▸ Page excerpt:
From mboxrd@z Thu Jan  1 00:00:00 1970
Return-Path: <linux-kernel-owner+w=401wt.eu-S964825AbXBLJdJ@vger.kernel.org>
Received: (majordomo@vger.kernel.org) by vger.kernel.org via listexpand
	id S964825AbXBLJdJ (ORCPT <rfc822;w@1wt.eu>);
	Mon, 12 Feb 2007 04:33:09 -0500
Received: (majordomo@vger.kernel.org) by vger.kernel.org id S964827AbXBLJdJ
	(ORCPT <rfc822;linux-kernel-outgoing>);
	Mon, 12 Feb 2007 04:33:09 -0500
Received: from smtp-out.google.com ([216.239.33.17]:29569 "EHLO
	smtp-out.google.com" rhost-flags-OK-OK-OK-OK) by vger.kernel.org
	with ESMTP id S964825AbXBLJdF (ORCPT
	<rfc822;linux-kernel@vger.kernel.org>);
	Mon, 12 Feb 2007 04:33:05 -0500
DomainKey-Signature: a=rsa-sha1; s=beta; d=google.com; c=nofws; q=dns;
	h=received:message-id:date:from:to:subject:cc:in-reply-to:
	mime-version:content-type:content-transfer-encoding:
	content-disposition:references;
	b=WoR076p/LgV3KMeSE0/i4BKWrnUoSwvL6z+GbBviz7aD+g9dVXmWiEsfnrHZC4Fkr
	p2mmpjDiXLZXuhP/MJJHw==
Message-ID: <6599ad830702120132r181d338cy28b23736fa393de5@mail.gmail.com>
Date: Mon, 12 Feb 2007 01:32:51 -0800
From: "Paul Menage" <menage@google.com>
To: "Paul Jackson" <pj@sgi.com>
Subject: Re: [PATCH 0/7] containers (V7): Generic Process Containers
Cc: akpm@osdl.org, sekharan@us.ibm.com, dev@sw.ru, xemul@sw.ru,
       serue@us.ibm.com, vatsa@in.ibm.com, ebiederm@xmission.com,
       ckrm-tech@lists.sourceforge.net, linux-kernel@vger.kernel.org,
       rohitseth@google.com, mbligh@google.com, winget@google.com,
       containers@lists.osdl.org, devel@openvz.org
In-Reply-To: <20070212011843.c6e8f4ae.pj@sgi.com>
MIME-Version: 1.0
Content-Type: text/plain; charset=ISO-8859-1; format=flowed
Content-Transfer-Encoding: 7bit
Content-Disposition: inline
References: <20070212081521.808338000@menage.corp.google.com>
	 <20070212011843.c6e8f4ae.pj@sgi.com>
Sender: linux-kernel-owner@vger.kernel.org
X-Mailing-List: linux-kernel@vger.kernel.org

On 2/12/07, Paul Jackson <pj@sgi.com> wrote:
>
> You'll have a rough time selling me on the idea that some kernel thread
> should be waking up every few seconds, grabbing system-wide locks, on a
> big honkin NUMA box, for the few times per hour, or less, that a cpuset is
> abandoned.

Source data
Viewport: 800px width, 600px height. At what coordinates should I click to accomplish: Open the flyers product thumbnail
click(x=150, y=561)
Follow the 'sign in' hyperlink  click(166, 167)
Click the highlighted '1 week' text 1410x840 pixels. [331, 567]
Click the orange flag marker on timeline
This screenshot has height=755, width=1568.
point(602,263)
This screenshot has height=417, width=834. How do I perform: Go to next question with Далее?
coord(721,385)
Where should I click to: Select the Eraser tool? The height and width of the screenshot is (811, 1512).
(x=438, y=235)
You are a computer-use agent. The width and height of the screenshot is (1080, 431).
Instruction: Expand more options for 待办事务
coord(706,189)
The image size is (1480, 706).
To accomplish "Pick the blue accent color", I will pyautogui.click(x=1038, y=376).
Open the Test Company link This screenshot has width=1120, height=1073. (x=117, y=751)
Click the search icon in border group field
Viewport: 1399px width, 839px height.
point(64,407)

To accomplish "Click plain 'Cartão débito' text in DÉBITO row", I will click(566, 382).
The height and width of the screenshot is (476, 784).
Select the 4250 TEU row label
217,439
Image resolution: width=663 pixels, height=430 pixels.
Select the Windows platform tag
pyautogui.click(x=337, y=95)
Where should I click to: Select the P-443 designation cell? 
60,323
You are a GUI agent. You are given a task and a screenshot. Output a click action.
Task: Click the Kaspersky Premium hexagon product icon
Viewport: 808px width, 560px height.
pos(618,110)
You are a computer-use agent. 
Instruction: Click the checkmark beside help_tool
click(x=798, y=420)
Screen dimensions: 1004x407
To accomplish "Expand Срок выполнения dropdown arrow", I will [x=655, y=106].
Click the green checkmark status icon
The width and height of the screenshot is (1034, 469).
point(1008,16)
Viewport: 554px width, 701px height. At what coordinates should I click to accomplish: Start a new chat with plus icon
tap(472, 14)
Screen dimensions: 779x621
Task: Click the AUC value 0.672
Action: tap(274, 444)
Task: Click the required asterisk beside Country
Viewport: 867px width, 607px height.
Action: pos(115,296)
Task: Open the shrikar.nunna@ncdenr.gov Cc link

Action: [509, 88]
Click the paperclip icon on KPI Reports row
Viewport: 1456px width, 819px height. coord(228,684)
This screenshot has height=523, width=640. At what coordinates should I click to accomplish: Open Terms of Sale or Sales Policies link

▸ Required tasks:
a) Answer these questions from the mailing list message:
(i) What is the email address in the message's From line?
(ii) On what date was the message sent?
(iii) According to the quoted passage, what kind of machine would the kernel thread be grabbing system-wide locks on?
b) Translate this sentence from the mailing list message into Spanish: "You'll have a rough time selling me on the idea that some kernel thread should be waking up every few seconds, grabbing system-wide locks, on a big honkin NUMA box, for the few times per hour, or less, that a cpuset is abandoned."

▸ Solutions per task:
a)
(i) menage@google.com
(ii) Monday, February 12, 2007
(iii) A big NUMA box

b) Te va a costar mucho convencerme de la idea de que algún hilo del kernel deba despertarse cada pocos segundos, adquiriendo bloqueos de todo el sistema, en una enorme máquina NUMA, para las pocas veces por hora, o menos, en que se abandona un cpuset.